Monday’s task involved extracting, wrangling and understanding some seriously complex survey data. The entire survey dataset had over 12 000 questions (with that many columns) and over 63 000 respondents (with that many rows). This data was derived from the American Housing Survey 2019 National Public Use File (PUF) which is a government initiative aiming to capture information on the general housing status of USA. Such questions asked include the number of rooms in a household, types of air conditioning/heating, age of the house and many more, all for particular household types across the nation. While investigating this dataset, I came across a series of questions that left me thinking..
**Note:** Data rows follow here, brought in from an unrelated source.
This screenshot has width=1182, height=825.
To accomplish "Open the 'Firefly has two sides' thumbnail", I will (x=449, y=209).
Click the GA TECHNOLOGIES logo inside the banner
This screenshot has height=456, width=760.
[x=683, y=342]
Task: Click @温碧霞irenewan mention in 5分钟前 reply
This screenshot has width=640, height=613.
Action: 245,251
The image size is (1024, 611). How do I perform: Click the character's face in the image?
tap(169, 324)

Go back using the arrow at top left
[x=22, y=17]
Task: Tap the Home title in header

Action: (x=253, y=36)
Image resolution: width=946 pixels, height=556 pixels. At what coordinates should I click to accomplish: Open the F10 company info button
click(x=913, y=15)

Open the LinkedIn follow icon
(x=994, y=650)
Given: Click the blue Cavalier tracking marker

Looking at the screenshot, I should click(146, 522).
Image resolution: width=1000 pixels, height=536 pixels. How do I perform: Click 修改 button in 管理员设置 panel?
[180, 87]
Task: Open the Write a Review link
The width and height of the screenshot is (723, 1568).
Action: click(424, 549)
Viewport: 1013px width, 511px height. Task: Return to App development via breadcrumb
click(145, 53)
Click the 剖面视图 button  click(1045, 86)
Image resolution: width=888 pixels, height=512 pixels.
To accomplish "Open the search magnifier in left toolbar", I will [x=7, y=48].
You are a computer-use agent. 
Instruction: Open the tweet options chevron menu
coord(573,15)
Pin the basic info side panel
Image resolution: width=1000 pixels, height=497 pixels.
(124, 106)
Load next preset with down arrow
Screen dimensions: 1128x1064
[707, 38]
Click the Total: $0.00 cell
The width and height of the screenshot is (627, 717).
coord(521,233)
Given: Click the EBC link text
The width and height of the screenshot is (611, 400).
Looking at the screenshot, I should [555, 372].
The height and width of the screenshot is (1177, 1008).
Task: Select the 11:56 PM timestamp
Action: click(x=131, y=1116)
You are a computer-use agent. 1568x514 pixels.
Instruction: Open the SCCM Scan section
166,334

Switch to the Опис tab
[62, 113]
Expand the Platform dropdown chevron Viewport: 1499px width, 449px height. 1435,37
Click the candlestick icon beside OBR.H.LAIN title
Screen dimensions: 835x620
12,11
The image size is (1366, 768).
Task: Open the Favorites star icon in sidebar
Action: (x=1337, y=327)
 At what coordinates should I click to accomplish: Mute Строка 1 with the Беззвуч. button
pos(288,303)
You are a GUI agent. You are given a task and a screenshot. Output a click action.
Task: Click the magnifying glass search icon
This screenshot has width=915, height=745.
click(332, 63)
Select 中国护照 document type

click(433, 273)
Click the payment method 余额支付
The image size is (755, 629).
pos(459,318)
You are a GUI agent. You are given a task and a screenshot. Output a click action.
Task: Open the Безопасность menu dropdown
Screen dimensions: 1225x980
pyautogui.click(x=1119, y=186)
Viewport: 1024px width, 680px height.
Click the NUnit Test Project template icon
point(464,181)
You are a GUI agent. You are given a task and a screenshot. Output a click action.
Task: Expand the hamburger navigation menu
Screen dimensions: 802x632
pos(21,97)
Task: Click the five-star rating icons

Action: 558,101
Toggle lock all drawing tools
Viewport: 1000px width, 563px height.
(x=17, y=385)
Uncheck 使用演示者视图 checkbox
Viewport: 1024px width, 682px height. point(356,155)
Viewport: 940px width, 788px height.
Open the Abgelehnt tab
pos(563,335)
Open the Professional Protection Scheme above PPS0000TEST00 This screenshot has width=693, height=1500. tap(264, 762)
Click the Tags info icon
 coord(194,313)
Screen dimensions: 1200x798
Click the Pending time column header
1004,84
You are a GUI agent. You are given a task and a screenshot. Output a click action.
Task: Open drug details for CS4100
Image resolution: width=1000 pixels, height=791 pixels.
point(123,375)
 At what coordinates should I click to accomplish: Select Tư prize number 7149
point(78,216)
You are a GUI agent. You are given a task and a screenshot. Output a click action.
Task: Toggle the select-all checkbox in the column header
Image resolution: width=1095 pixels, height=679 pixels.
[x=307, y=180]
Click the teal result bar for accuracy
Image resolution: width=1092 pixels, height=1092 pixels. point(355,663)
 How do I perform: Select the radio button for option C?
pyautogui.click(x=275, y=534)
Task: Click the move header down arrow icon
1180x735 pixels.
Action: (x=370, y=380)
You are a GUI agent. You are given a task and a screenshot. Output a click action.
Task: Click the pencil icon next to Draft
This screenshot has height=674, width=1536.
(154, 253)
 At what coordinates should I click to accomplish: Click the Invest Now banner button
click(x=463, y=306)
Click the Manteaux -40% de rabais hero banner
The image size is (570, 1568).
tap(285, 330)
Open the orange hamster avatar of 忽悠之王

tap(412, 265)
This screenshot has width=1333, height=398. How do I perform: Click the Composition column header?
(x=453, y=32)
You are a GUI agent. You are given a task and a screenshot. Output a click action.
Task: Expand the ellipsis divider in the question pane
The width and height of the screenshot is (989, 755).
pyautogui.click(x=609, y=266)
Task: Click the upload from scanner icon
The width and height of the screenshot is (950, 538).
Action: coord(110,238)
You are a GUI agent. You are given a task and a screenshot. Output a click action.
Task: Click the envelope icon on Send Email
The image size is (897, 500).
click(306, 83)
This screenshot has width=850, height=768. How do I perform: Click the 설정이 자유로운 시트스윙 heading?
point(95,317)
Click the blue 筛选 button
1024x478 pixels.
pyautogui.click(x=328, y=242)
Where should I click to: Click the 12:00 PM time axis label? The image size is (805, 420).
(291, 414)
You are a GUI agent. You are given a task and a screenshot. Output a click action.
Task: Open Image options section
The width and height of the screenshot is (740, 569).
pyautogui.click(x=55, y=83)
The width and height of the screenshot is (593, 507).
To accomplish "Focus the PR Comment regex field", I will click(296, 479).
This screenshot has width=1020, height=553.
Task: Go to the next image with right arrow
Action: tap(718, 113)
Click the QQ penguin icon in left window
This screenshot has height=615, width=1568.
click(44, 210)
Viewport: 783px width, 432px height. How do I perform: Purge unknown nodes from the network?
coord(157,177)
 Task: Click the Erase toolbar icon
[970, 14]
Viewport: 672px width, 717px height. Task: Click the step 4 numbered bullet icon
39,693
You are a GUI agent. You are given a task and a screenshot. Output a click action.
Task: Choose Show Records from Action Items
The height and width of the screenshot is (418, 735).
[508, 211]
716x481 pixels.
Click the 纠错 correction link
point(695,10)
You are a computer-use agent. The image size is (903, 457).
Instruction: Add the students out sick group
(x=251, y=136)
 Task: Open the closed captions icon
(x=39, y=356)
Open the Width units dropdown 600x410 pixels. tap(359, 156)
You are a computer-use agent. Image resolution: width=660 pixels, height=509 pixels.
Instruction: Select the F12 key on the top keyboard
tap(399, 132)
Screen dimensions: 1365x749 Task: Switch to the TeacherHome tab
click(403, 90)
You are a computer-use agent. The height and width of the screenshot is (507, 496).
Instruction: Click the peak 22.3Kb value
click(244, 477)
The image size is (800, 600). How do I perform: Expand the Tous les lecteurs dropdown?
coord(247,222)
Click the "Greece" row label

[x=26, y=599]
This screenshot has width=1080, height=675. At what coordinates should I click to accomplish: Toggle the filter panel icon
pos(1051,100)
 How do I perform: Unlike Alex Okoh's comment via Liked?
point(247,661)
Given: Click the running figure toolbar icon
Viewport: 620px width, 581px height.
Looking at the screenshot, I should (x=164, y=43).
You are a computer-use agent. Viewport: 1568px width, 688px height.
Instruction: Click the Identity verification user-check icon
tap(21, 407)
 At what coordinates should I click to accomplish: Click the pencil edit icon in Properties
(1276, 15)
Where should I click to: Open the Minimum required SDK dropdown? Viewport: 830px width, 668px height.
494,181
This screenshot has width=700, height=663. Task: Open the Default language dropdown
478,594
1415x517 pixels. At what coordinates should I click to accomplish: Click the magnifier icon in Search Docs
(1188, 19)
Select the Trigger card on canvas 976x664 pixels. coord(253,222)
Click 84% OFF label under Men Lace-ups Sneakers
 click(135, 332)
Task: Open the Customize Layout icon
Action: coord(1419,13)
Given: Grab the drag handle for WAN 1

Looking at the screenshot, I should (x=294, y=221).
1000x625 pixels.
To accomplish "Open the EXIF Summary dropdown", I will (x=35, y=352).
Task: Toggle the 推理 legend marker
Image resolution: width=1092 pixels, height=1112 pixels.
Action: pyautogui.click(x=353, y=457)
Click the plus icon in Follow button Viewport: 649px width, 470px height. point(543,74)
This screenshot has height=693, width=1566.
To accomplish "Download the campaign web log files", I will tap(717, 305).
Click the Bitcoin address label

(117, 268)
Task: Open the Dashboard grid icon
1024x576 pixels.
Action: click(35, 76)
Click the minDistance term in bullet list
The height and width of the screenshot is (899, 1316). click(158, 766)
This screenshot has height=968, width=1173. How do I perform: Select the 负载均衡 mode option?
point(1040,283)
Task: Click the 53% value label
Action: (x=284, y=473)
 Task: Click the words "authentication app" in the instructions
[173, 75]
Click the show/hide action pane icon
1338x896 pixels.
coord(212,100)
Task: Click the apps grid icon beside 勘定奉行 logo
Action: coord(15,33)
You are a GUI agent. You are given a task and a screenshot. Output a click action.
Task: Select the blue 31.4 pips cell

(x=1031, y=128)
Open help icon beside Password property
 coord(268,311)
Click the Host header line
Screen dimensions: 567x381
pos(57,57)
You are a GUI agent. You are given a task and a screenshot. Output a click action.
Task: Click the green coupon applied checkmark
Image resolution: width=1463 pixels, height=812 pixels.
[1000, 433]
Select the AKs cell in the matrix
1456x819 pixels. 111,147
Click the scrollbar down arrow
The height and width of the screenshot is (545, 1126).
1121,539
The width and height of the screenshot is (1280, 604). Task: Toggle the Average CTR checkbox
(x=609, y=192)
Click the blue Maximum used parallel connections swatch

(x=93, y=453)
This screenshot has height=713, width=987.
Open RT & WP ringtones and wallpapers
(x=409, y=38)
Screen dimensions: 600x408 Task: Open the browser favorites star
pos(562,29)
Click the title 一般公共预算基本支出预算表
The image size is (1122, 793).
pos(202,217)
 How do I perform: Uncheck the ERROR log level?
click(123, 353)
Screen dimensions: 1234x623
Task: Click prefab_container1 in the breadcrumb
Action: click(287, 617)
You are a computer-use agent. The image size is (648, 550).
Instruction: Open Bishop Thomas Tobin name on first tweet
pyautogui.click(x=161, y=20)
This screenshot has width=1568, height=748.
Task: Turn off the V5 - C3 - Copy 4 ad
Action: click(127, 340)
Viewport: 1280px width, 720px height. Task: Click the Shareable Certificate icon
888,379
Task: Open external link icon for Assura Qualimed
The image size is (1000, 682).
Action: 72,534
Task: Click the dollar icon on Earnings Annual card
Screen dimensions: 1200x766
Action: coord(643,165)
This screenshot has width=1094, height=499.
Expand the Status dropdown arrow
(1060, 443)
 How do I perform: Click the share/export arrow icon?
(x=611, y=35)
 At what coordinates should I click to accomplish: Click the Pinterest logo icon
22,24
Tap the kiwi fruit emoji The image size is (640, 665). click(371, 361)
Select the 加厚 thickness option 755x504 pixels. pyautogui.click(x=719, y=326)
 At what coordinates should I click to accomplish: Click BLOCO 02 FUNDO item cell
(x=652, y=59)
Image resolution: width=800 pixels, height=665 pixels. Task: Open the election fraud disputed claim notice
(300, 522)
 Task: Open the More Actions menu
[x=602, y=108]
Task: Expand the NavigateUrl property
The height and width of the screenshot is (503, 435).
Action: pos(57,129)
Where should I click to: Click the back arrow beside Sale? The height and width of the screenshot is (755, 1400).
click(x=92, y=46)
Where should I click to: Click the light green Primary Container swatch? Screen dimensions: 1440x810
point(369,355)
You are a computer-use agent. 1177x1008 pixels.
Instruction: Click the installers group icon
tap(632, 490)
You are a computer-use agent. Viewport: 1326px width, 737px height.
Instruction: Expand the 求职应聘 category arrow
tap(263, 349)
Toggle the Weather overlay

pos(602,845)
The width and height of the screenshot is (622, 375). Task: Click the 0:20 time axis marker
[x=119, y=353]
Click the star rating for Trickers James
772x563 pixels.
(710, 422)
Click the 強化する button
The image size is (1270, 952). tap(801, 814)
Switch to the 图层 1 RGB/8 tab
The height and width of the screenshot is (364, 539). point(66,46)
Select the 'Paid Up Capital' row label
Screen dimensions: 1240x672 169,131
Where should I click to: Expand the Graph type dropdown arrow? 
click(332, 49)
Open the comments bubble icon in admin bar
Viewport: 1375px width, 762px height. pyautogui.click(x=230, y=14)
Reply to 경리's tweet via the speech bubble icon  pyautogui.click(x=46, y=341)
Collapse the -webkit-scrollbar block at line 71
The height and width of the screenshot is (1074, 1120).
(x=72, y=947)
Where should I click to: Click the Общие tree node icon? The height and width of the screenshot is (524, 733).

I am lucky enough to be considered a privileged woman, and I certainly take many things in life for granted. So, the following questions really jumped out at me; “do you worry about affording food?”, “how many days in the last month have you gone without food?”, “do you experience being cold in the home for more than 24 hours?” and “does your kitchen have a sink?”, I began to wonder how many US citizens are missing out on the “American dream”? What sort of variations in responses would I find by comparing classically luxurious housing lifestyles with those less privileged housing lifestyles?
The challenges I faced while answering these questions were largely data focused. Typically, survey data is structured in a “one row per responder” format, which is not analytically friendly. As such, I had to restructure the data in Alteryx from ‘wide’ to ‘tall’ using the transpose tool. At the same time I specifically chose fields that I wanted to examine and create my story, so as to limit the time it took to work. Identifying what each of the questions being asked were and matching them up to the correct fields in the dataset was also a challenge, as the PUF was in many different formats and available in different tables. Finally I re-aliased all the fields within Tableau to be more user friendly, which admittedly could have been done much more efficiently in any other way other that that!
I was able to identify that many American’s do in fact seem to experience the American dream, with most respondents moving to upsize their homes and not experiencing many household issues. However, there were still a number of responders who experienced real hardship concerning their housing arrangements, including almost 10000 people experiencing concerns about food security. Understandably, income played a large role in the lifestyle of the respondents, as well as the reasons for moving unexpectedly. For example, we can see that those who moved for careers had the highest income bracket while those with the lowest income bracket had to move due to household costs.
Overall, it is nice to see that the data is supporting the idea of the “American Dream”, but there is always room for improvement!